Get the latest from TODAY
Temperatures might have dropped outside, but that hasn't stopped America from being completely obsessed with ice cream — a new, low-calorie ice cream called Halo Top, to be exact, which claims to taste just as good as the real thing.
It all started in January, when a brave soul named Shane Snow documented his 10-day Halo Top diet, in which he ate 50 straight pints of the stuff and lost almost 9.9 pounds and 3 percent of his body fat. That got everyone from BuzzFeed to Bon Appetit talking about it.
The ice cream claims to taste just like regular ice cream, while packing way less calories than its competitors. A pint of Halo Top, for example, contains between 240 and 320 calories, while a pint of Haagen Dazs or Ben & Jerry’s has about 1,100.
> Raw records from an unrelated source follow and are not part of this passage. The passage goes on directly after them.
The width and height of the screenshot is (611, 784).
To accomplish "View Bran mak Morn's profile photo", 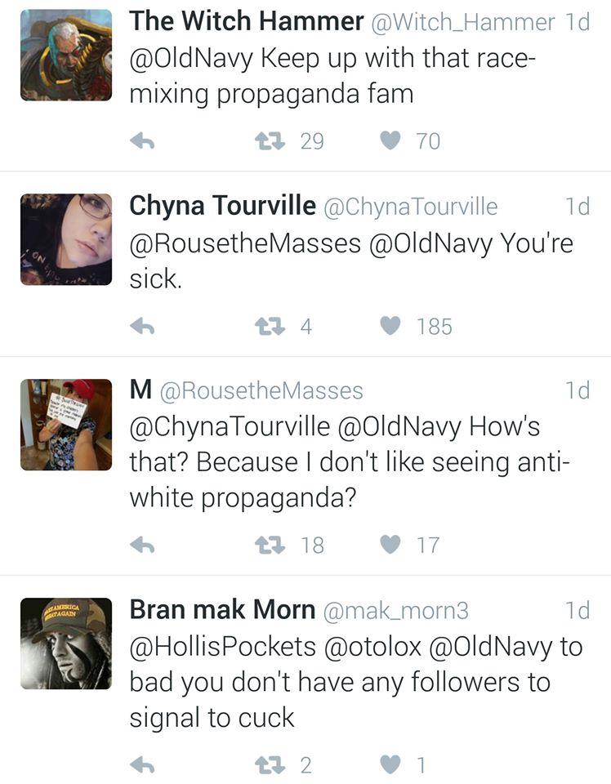I will pos(65,644).
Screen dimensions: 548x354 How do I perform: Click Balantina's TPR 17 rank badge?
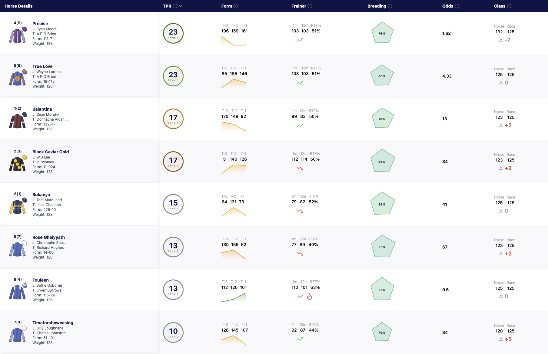(173, 119)
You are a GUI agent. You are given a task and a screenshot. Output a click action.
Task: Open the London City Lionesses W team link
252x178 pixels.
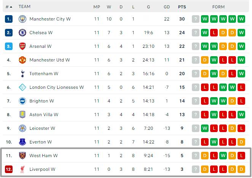(56, 87)
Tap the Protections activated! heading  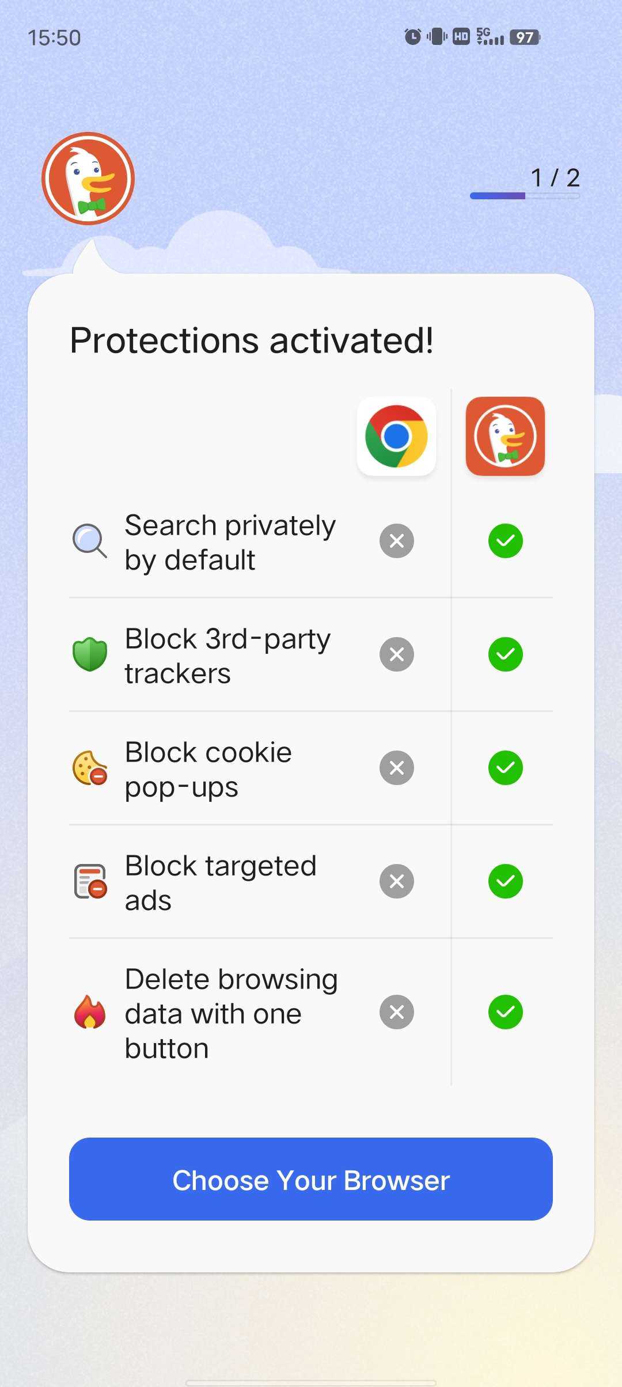(252, 340)
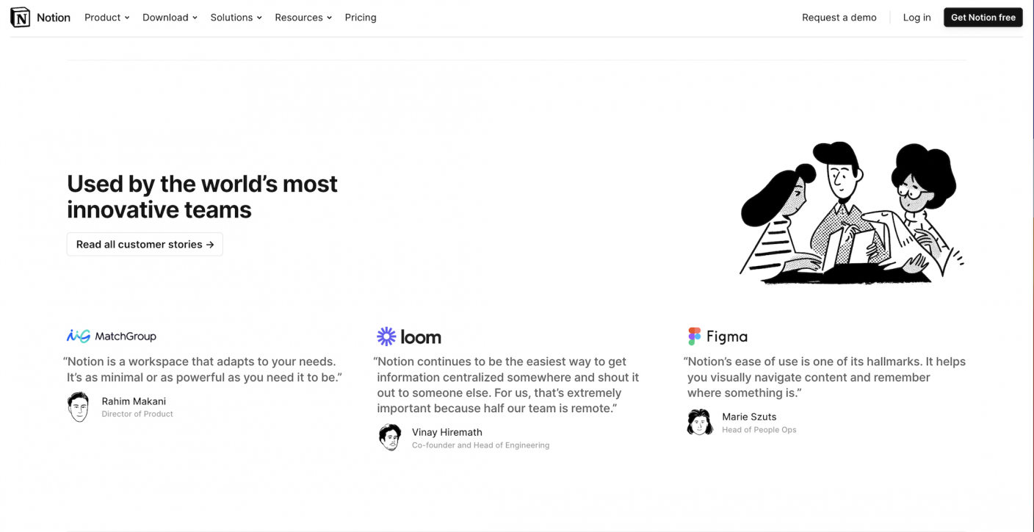Expand the Product dropdown menu
This screenshot has width=1034, height=532.
coord(106,17)
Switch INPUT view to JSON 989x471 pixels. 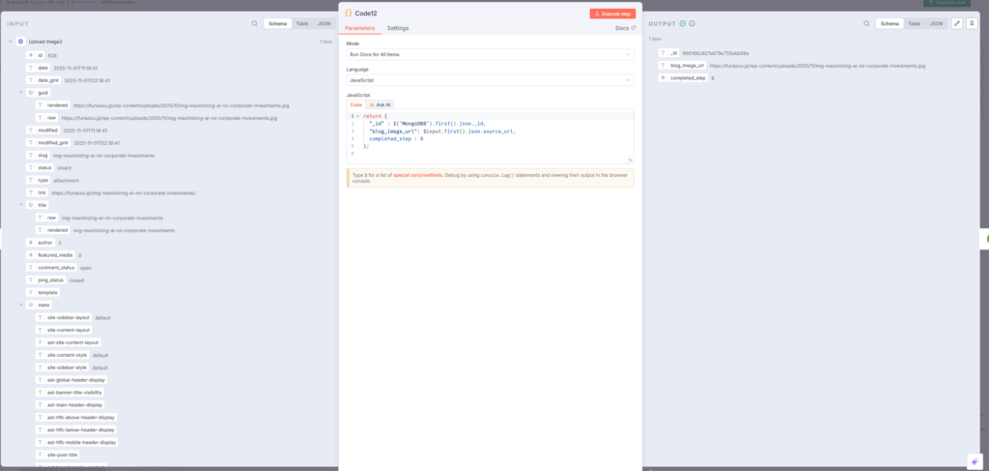[324, 23]
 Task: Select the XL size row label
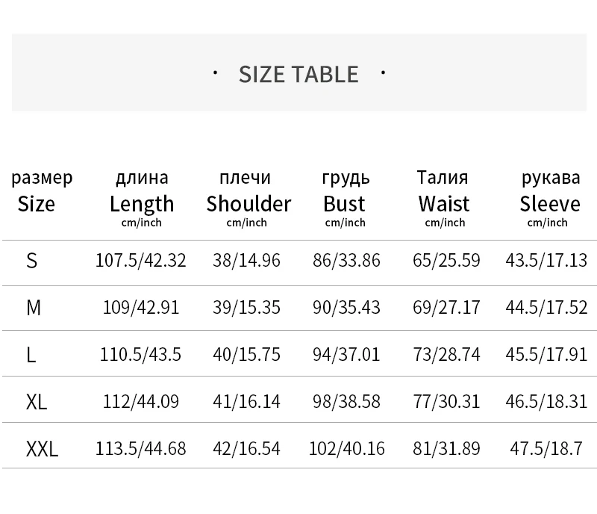pos(37,402)
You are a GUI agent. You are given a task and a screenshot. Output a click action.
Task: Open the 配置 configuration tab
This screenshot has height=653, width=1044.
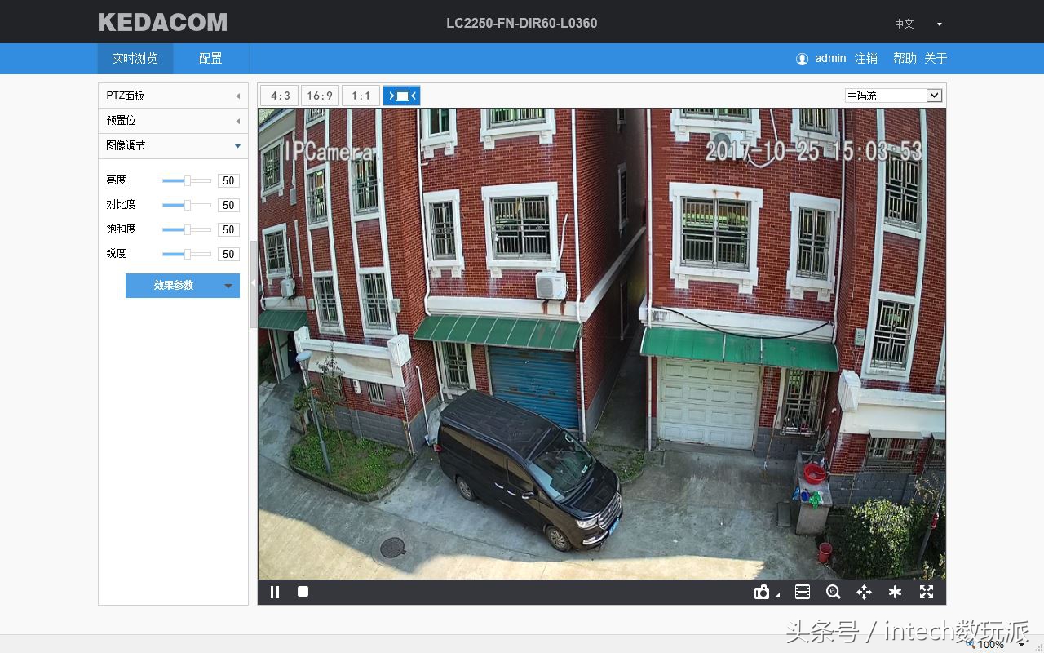210,59
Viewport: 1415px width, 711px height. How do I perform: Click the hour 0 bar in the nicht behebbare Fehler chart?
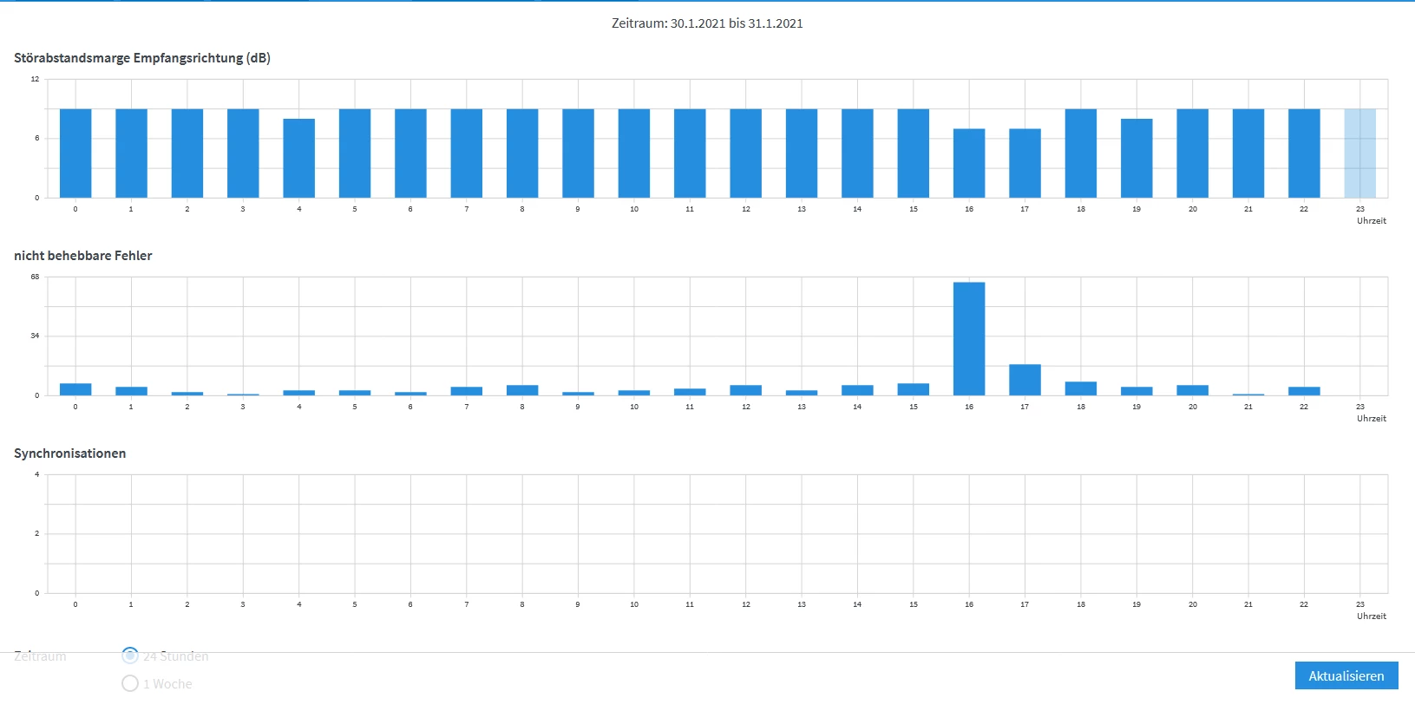coord(75,389)
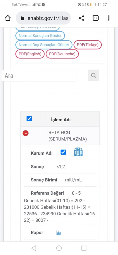Screen dimensions: 118x255
Task: Collapse BETA HCG row with red minus
Action: [26, 133]
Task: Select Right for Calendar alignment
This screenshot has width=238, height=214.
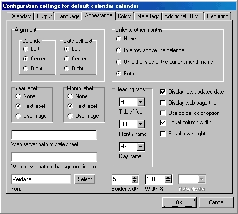Action: point(26,68)
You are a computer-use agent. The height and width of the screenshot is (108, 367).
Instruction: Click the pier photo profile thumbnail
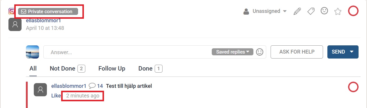point(32,52)
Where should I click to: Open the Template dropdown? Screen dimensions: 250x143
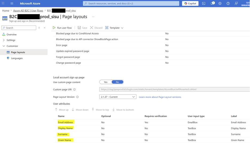click(114, 28)
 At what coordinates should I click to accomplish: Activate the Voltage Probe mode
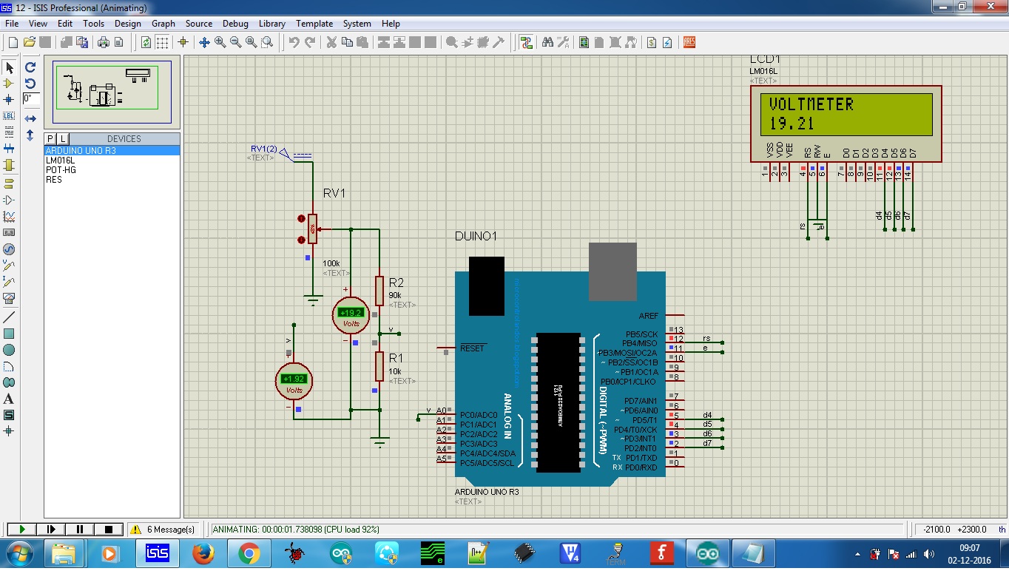[x=9, y=266]
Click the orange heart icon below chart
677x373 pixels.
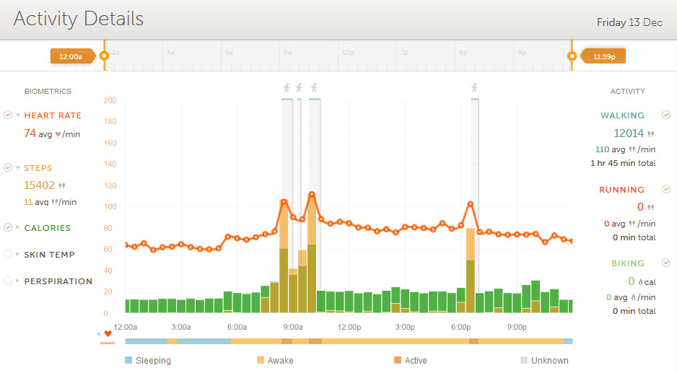[x=108, y=333]
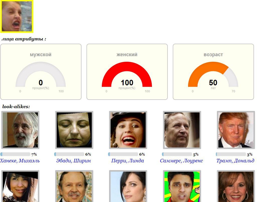Click the мужской gauge showing 0 percent
This screenshot has width=257, height=202.
(x=41, y=72)
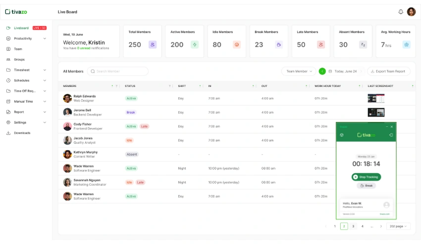Open the Team Member dropdown filter
This screenshot has height=244, width=421.
tap(299, 71)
Not only that, but it’s got more protein per pint than regular ice cream (24 grams vs. 16 grams), less fat (8 grams vs. 64 grams) and fewer carbs (16 grams vs. 80 grams). Where is the sugar? Halo Top uses organic stevia and Erythirol, a natural sweetener found in fruits like pears and grapes.
What is this sorcery? I thought when I first read about it. And what kind of artificial garbage is this stuff loaded with to be that low-cal? Well, it turns out, nothing. Halo Top actually contains less chemicals than standard ice creams, because it doesn’t have artificial softeners. (That also means it takes a little longer to melt and tends to have a bit of icy buildup on its surface.)
Naturally, just as you probably are right now, I was skeptical. It can’t taste that good. It can’t be Haagen Dazs dulce de leche good. I had to put it to the test.
I blindfolded a bunch of my coworkers (I’m relatively new here, so props to them for trusting me) and had each of them try a different flavor of Halo Top — vanilla bean, chocolate, black cherry, mint chip, chocolate-chip cookie dough, and strawberry — compared to the same flavors of traditional ice cream:
...And the verdict is...
It turns out, Halo Top is not the same as "regular" ice creams like Haagen Dazs and Ben & Jerry’s. With only one lonely exception, everyone passed the blind test. The flavor, they admitted, was quite satisfying and could be compared to regular ice cream, but the texture was the dead giveaway. No one disliked Halo Top; they all agreed it was an amazing ice cream substitute.
But that’s just it: It’s still a substitute — which inherently means it’s not the same.
Technically, yes, Halo Top keeps its promise that it "actually tastes like ice cream," but what that marketing material leaves out is that it lacks the coveted creamy texture of caloric, high-fat, high-sugar ice cream. Halo Top’s texture is more reminiscent of Italian ices.
So if you’re willing to compromise texture to be able to eat an entire pint (or two, actually) of ice cream without guilt, this could be the way to go. Really, it’s delicious.
But it’s no Haagen Dazs dulce de leche — that’s for sure.